My 2 cents about using runCatching and Result in general are expressed in more details here by the way: https://stackoverflow.com/a/70847760/1540818

joffrey-bion avatar Oct 07 '22 16:10 joffrey-bion

To me, it's an anti-pattern for a coroutine to be able to prevent the termination of its scope

@NinoDLC coroutine cancellation is cooperative, so in the general case there is no guarantee of prompt cancellation. It's always controlled by the coroutines. So no it's not an anti-pattern, it's rather one of the premises of the design

joffrey-bion avatar Oct 07 '22 16:10 joffrey-bion

Sorry yes it's not an anti-pattern, more so a bad practice indeed. I wanted to mention that not checking periodically that your CoroutineContext is active in a lengthty function is possible, but not desired in the world of coroutines. Preventing the propagation of the CancellationException is the same idea. It prevents the coroutines from working.

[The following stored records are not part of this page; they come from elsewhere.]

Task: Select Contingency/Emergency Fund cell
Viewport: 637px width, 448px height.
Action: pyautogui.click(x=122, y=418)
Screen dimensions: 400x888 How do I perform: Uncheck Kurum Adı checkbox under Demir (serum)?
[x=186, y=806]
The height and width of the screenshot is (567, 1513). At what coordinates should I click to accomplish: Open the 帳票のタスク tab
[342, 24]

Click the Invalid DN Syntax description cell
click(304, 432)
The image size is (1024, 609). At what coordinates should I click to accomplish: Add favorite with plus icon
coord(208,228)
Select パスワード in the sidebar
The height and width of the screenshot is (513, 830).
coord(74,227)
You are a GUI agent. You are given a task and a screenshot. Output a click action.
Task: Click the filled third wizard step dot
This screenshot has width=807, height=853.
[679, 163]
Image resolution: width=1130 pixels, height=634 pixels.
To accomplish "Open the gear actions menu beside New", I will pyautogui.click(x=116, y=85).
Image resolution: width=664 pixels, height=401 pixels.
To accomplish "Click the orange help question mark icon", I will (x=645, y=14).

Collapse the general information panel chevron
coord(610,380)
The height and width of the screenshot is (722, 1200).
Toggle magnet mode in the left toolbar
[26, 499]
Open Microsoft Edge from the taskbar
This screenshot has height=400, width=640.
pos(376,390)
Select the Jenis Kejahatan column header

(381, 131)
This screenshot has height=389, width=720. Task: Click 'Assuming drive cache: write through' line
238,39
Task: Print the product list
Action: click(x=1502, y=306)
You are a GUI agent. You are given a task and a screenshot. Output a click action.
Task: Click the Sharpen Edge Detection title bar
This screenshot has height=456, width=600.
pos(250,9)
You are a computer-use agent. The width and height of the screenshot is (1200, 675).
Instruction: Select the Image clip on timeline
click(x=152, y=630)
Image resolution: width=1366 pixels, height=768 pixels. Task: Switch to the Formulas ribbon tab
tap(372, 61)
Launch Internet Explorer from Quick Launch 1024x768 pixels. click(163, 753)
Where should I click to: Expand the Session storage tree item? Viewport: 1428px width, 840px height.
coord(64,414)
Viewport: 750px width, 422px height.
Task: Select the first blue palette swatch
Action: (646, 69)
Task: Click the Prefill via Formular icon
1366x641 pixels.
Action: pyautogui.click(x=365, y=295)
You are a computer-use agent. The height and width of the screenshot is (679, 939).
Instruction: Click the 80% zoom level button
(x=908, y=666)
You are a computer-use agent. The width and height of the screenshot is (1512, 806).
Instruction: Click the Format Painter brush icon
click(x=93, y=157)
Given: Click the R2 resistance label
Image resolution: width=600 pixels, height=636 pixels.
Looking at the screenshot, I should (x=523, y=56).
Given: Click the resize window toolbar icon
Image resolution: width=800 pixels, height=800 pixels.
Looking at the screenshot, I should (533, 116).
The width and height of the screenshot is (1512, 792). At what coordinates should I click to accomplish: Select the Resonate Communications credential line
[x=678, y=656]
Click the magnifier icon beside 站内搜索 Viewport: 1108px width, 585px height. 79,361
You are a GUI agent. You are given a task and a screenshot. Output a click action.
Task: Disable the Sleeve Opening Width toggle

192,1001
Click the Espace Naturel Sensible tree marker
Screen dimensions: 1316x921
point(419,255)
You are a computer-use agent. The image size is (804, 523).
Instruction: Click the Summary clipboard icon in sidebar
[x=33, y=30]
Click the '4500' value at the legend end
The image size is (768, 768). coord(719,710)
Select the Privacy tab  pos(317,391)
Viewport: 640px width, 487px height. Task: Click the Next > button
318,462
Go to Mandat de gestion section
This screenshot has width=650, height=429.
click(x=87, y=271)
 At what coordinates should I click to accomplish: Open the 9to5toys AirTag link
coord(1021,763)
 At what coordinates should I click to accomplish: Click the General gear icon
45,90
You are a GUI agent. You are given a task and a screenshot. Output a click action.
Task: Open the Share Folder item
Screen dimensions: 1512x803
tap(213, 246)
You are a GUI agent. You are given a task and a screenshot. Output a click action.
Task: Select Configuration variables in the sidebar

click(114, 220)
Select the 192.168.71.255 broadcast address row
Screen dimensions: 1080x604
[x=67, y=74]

NinoDLC avatar Oct 07 '22 17:10 NinoDLC

The point here is to gather real use cases where you actually need to "catch everything" and you really feel like you need runCatching.

Sorry, english is not my native language so I try my best.

Basically, my usecase for using runCatching is like I said : I want the less verbose Kotlin way to protect my Kotlin code from obscure/countless Exceptions being thrown when calling a function from a library I can't control, and of course this is inside a coroutine. I don't care at all about the different types of Exceptions. Maybe tomorrow a new type of Exception will be added in the library. I don't care. Either the function fails, either I get a result. Perfect.

Now I want this runCatching (or any other way) to respect one of the "coroutines internal mechanism" which is the correct propagation of the CancellationException.

I don't find [runCatching] suitable at all for application code in the first place

To you, it's bad. To me, it's acceptable. In Android, if I get an OOMError, ~my process will be terminated anyway, my application will crash and the application may be relaunched afterwards if the Android OS deemed it OK. The OS handles these errors for me. I don't care if I catch them or not, my process will die after anyway. If I get less verbosity out of using runCatching, why not ?~, it's swallowed (my bad on this !)

And if suspendRunCatching is bad, let's go with a suspendRunCatchingException then so everyone is happy ? :D

NinoDLC avatar Oct 07 '22 18:10 NinoDLC

I see.

Then I got quite a simple question [to everyone interested in this API]: why do you prefer runCatching that ignores CancalletionException instead of runCatching that catches all, but invokes ensureActive right after? If there is any difference, why it does matter for you?